Exercise data:
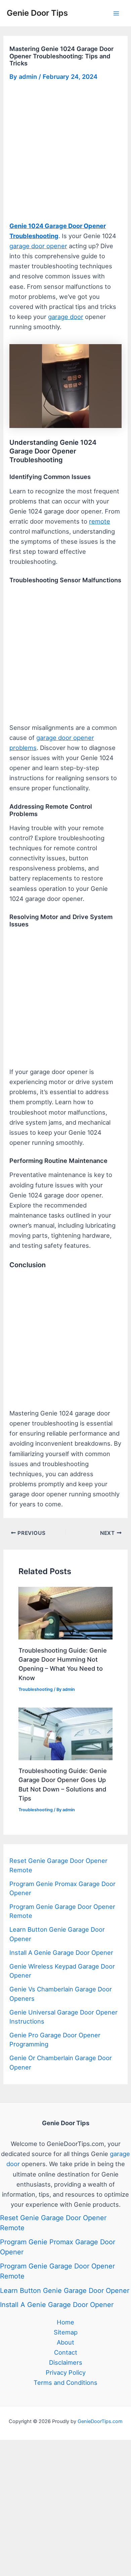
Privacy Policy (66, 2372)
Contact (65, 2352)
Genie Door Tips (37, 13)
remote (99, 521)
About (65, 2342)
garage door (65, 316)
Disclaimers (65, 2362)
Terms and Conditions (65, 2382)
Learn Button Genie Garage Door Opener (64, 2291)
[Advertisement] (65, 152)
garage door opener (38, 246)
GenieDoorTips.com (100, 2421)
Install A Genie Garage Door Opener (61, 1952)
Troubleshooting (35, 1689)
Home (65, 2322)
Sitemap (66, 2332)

---

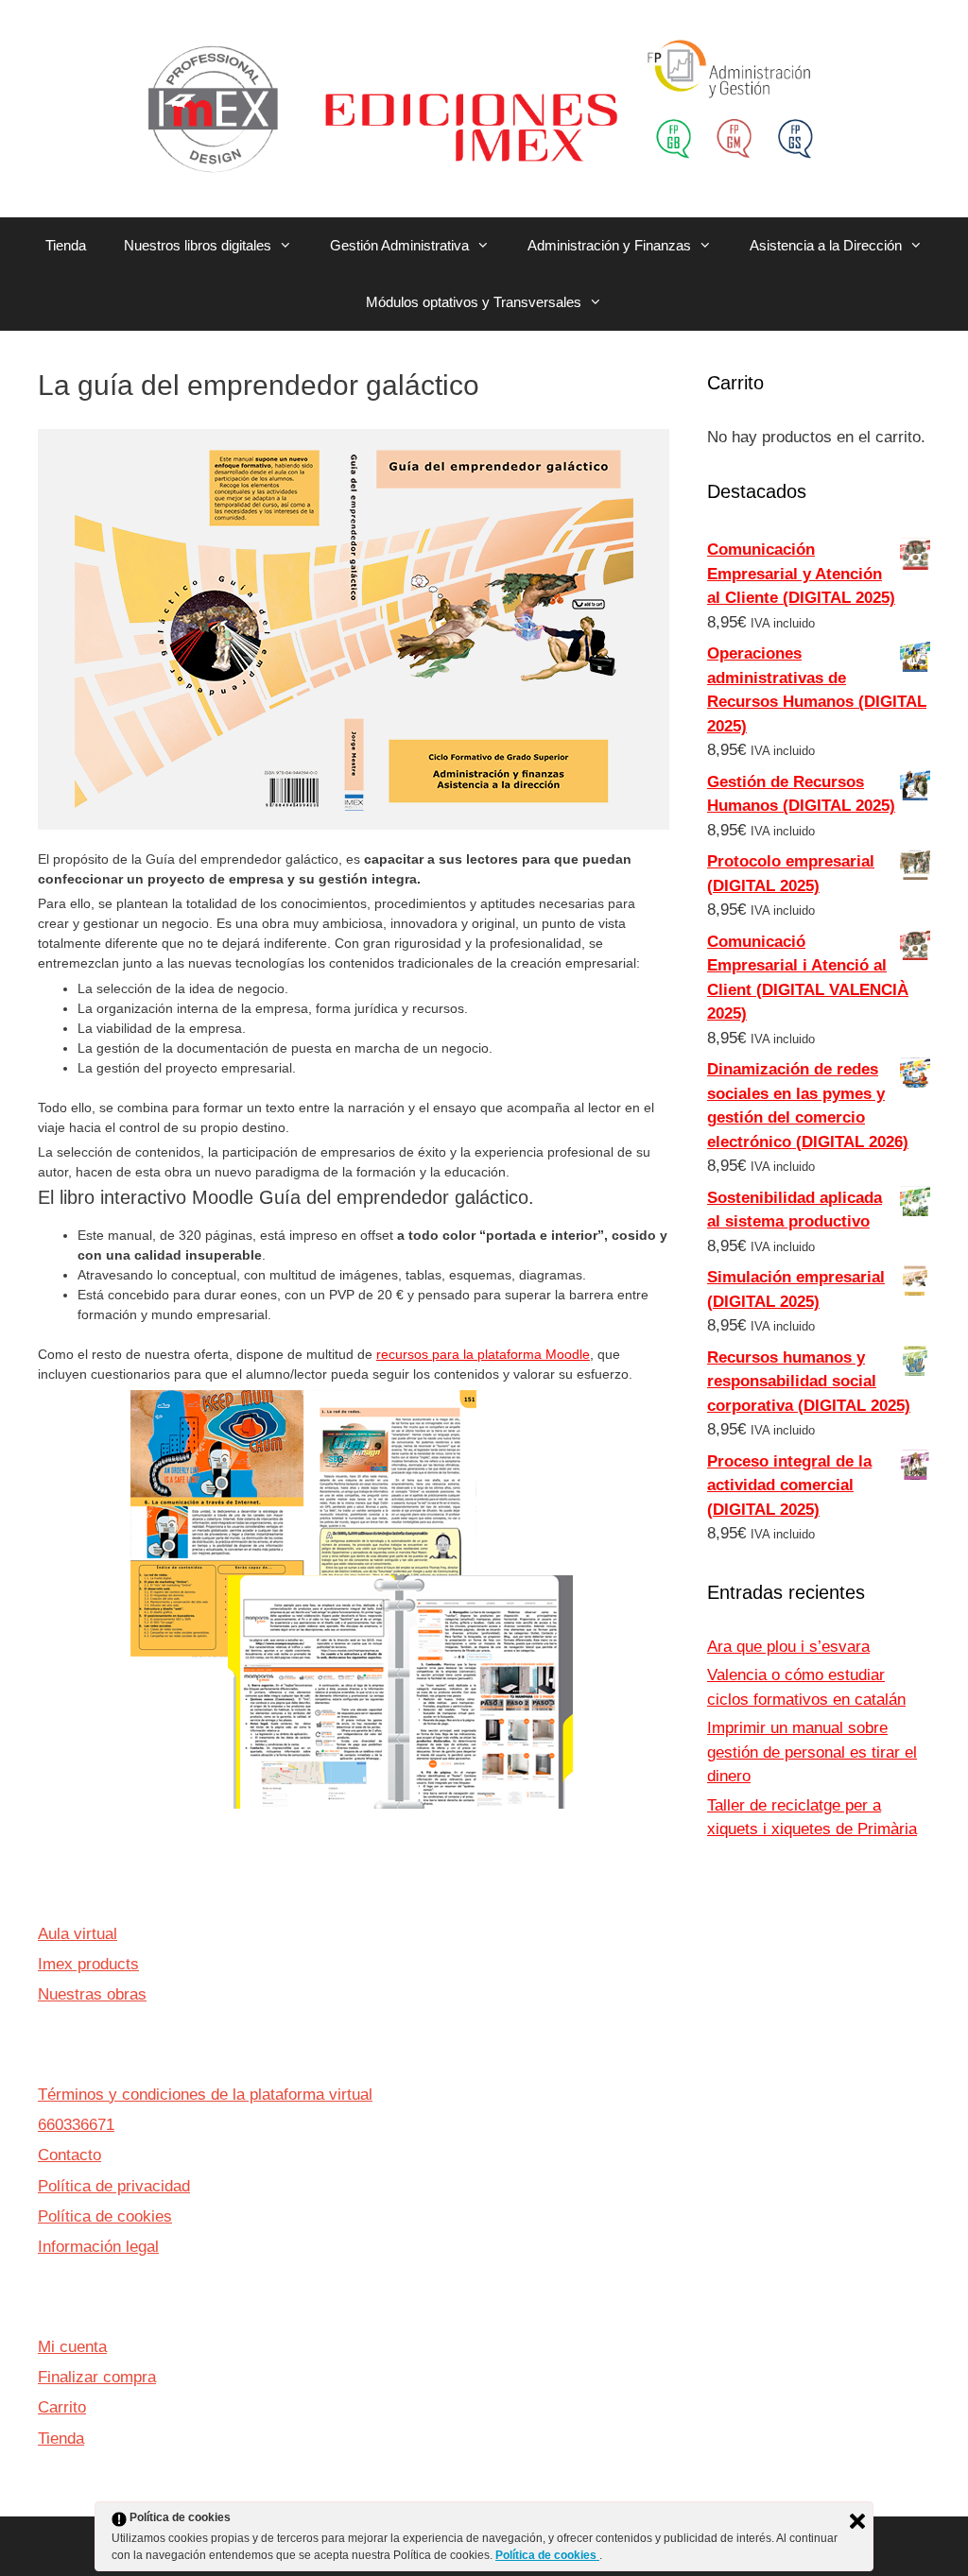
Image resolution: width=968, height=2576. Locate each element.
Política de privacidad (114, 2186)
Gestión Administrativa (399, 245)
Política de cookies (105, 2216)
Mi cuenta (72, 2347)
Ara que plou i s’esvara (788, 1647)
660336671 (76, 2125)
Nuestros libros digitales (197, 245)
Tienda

To do:
Search the entries above for the word "Política" and copy each line where it appears.

Result below:
Política de privacidad (114, 2186)
Política de cookies (105, 2216)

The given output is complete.